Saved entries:
↓

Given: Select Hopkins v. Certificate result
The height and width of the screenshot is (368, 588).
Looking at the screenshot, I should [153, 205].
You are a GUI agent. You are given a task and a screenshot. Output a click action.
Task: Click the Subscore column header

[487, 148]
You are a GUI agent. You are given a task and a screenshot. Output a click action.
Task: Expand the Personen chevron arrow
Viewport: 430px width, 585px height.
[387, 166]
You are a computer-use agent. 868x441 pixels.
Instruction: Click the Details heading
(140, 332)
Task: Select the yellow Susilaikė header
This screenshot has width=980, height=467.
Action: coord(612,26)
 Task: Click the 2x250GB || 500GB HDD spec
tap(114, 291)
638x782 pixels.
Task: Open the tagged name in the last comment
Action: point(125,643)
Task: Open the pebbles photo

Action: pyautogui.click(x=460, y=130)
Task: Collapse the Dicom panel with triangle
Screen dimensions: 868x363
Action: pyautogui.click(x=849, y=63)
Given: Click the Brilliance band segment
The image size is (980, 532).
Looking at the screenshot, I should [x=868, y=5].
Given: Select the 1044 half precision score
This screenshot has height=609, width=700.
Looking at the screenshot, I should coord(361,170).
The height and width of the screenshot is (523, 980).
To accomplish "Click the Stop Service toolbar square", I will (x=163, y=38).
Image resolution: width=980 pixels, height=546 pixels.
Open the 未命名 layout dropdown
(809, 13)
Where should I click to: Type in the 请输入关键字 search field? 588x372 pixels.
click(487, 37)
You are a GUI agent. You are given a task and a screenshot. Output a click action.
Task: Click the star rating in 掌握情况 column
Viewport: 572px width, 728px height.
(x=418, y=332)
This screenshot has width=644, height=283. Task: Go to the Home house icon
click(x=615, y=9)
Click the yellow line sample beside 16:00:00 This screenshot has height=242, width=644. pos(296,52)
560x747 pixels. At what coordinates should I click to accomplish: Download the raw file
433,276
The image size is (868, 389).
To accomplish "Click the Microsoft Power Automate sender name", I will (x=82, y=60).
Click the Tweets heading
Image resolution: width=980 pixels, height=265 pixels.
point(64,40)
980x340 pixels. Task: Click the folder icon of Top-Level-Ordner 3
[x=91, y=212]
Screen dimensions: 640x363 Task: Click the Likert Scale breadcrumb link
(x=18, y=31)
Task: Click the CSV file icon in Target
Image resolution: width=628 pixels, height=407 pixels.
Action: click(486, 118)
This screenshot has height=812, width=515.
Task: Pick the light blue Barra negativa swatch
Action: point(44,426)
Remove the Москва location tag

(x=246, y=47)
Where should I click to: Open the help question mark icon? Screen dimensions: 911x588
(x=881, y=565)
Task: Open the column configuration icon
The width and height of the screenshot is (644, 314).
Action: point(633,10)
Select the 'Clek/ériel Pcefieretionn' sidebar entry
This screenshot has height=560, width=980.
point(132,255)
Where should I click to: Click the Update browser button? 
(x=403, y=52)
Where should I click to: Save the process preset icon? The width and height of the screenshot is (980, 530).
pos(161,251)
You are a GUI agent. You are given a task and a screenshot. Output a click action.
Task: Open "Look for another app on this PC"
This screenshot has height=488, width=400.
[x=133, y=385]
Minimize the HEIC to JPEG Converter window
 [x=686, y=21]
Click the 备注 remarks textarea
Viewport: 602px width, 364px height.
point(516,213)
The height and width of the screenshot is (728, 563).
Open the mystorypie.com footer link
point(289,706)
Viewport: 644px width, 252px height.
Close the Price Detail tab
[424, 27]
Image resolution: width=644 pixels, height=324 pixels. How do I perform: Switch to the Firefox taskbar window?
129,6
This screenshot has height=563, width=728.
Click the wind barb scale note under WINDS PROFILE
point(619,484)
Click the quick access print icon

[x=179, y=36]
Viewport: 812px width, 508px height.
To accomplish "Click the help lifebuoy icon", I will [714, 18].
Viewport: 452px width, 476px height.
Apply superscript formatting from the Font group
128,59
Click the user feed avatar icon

↑

**Exercise description**. Would you please copy every line in the data that contains the word "will"?

**Answer**.
To accomplish "Click the Stop Service toolbar square", I will (x=163, y=38).
To accomplish "Click the Microsoft Power Automate sender name", I will (x=82, y=60).
To accomplish "Click the help lifebuoy icon", I will [714, 18].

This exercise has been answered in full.